● **The task**: Working from the records beneath this line, reproduce each one exactly.

━━━━━ Data excerpts

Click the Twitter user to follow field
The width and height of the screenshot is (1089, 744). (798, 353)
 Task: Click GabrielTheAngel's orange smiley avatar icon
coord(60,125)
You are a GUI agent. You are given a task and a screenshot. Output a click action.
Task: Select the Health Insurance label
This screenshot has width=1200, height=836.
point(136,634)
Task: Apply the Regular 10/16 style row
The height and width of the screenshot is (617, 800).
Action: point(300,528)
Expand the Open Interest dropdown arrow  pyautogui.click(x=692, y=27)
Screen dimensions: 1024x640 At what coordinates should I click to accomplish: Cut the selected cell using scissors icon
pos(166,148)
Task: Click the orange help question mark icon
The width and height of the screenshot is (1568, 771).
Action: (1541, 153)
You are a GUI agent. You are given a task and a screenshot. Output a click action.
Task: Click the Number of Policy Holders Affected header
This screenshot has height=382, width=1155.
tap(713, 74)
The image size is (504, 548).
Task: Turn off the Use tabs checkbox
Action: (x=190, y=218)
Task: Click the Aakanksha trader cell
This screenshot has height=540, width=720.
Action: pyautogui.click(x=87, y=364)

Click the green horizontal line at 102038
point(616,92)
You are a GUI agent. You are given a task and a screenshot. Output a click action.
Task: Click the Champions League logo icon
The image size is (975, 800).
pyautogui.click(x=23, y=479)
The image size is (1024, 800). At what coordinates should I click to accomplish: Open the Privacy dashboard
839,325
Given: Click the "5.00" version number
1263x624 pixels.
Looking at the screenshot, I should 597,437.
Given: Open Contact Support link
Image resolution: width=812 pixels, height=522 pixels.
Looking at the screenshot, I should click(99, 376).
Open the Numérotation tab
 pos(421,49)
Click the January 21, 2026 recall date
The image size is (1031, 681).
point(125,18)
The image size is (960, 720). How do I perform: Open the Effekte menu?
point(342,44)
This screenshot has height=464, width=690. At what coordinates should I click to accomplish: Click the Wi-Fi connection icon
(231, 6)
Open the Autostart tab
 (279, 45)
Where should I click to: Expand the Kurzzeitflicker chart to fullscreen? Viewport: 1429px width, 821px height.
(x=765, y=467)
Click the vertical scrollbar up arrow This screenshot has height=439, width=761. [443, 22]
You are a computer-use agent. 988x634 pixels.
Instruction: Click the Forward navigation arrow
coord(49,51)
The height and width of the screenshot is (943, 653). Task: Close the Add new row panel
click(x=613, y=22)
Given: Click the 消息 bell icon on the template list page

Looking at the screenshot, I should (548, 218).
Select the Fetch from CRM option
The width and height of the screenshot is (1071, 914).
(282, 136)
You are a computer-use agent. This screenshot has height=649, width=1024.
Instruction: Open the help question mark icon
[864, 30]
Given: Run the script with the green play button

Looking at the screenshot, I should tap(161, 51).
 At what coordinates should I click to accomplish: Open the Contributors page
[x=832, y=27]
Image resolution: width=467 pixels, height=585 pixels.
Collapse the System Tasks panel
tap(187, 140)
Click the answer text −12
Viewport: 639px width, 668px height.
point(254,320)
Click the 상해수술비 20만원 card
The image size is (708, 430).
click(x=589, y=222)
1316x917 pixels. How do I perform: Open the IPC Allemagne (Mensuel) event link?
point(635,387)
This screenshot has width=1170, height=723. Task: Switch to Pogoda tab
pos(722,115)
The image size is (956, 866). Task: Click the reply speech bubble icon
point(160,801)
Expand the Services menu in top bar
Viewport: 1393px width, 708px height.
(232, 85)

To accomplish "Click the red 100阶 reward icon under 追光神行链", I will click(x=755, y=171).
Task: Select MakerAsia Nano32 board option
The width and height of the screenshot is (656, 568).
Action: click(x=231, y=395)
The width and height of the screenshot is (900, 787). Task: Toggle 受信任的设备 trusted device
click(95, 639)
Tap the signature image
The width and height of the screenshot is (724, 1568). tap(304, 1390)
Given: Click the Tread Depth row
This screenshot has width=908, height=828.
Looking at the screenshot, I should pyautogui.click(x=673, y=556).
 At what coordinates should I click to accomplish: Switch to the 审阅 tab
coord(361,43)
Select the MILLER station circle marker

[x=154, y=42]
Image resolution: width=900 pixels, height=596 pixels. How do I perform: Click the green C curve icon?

━━━━━━━━━━

● **Expected answer**:
Click the Twitter user to follow field
The width and height of the screenshot is (1089, 744). (798, 353)
 Task: Click GabrielTheAngel's orange smiley avatar icon
coord(60,125)
You are a GUI agent. You are given a task and a screenshot. Output a click action.
Task: Select the Health Insurance label
This screenshot has width=1200, height=836.
point(136,634)
Task: Apply the Regular 10/16 style row
The height and width of the screenshot is (617, 800).
Action: point(300,528)
Expand the Open Interest dropdown arrow  pyautogui.click(x=692, y=27)
Screen dimensions: 1024x640 At what coordinates should I click to accomplish: Cut the selected cell using scissors icon
pos(166,148)
Task: Click the orange help question mark icon
The width and height of the screenshot is (1568, 771).
Action: (1541, 153)
You are a GUI agent. You are given a task and a screenshot. Output a click action.
Task: Click the Number of Policy Holders Affected header
This screenshot has height=382, width=1155.
tap(713, 74)
The image size is (504, 548).
Task: Turn off the Use tabs checkbox
Action: (x=190, y=218)
Task: Click the Aakanksha trader cell
This screenshot has height=540, width=720.
Action: pyautogui.click(x=87, y=364)

Click the green horizontal line at 102038
point(616,92)
You are a GUI agent. You are given a task and a screenshot. Output a click action.
Task: Click the Champions League logo icon
The image size is (975, 800).
pyautogui.click(x=23, y=479)
The image size is (1024, 800). At what coordinates should I click to accomplish: Open the Privacy dashboard
839,325
Given: Click the "5.00" version number
1263x624 pixels.
Looking at the screenshot, I should 597,437.
Given: Open Contact Support link
Image resolution: width=812 pixels, height=522 pixels.
Looking at the screenshot, I should click(99, 376).
Open the Numérotation tab
 pos(421,49)
Click the January 21, 2026 recall date
The image size is (1031, 681).
point(125,18)
The image size is (960, 720). How do I perform: Open the Effekte menu?
point(342,44)
This screenshot has height=464, width=690. At what coordinates should I click to accomplish: Click the Wi-Fi connection icon
(231, 6)
Open the Autostart tab
 (279, 45)
Where should I click to: Expand the Kurzzeitflicker chart to fullscreen? Viewport: 1429px width, 821px height.
(x=765, y=467)
Click the vertical scrollbar up arrow This screenshot has height=439, width=761. [443, 22]
You are a computer-use agent. 988x634 pixels.
Instruction: Click the Forward navigation arrow
coord(49,51)
The height and width of the screenshot is (943, 653). Task: Close the Add new row panel
click(x=613, y=22)
Given: Click the 消息 bell icon on the template list page

Looking at the screenshot, I should (548, 218).
Select the Fetch from CRM option
The width and height of the screenshot is (1071, 914).
(282, 136)
You are a computer-use agent. This screenshot has height=649, width=1024.
Instruction: Open the help question mark icon
[864, 30]
Given: Run the script with the green play button

Looking at the screenshot, I should tap(161, 51).
 At what coordinates should I click to accomplish: Open the Contributors page
[x=832, y=27]
Image resolution: width=467 pixels, height=585 pixels.
Collapse the System Tasks panel
tap(187, 140)
Click the answer text −12
Viewport: 639px width, 668px height.
point(254,320)
Click the 상해수술비 20만원 card
The image size is (708, 430).
click(x=589, y=222)
1316x917 pixels. How do I perform: Open the IPC Allemagne (Mensuel) event link?
point(635,387)
This screenshot has width=1170, height=723. Task: Switch to Pogoda tab
pos(722,115)
The image size is (956, 866). Task: Click the reply speech bubble icon
point(160,801)
Expand the Services menu in top bar
Viewport: 1393px width, 708px height.
(232, 85)

To accomplish "Click the red 100阶 reward icon under 追光神行链", I will click(x=755, y=171).
Task: Select MakerAsia Nano32 board option
The width and height of the screenshot is (656, 568).
Action: click(x=231, y=395)
The width and height of the screenshot is (900, 787). Task: Toggle 受信任的设备 trusted device
click(95, 639)
Tap the signature image
The width and height of the screenshot is (724, 1568). tap(304, 1390)
Given: Click the Tread Depth row
This screenshot has width=908, height=828.
Looking at the screenshot, I should pyautogui.click(x=673, y=556).
 At what coordinates should I click to accomplish: Switch to the 审阅 tab
coord(361,43)
Select the MILLER station circle marker

[x=154, y=42]
Image resolution: width=900 pixels, height=596 pixels. How do I perform: Click the green C curve icon?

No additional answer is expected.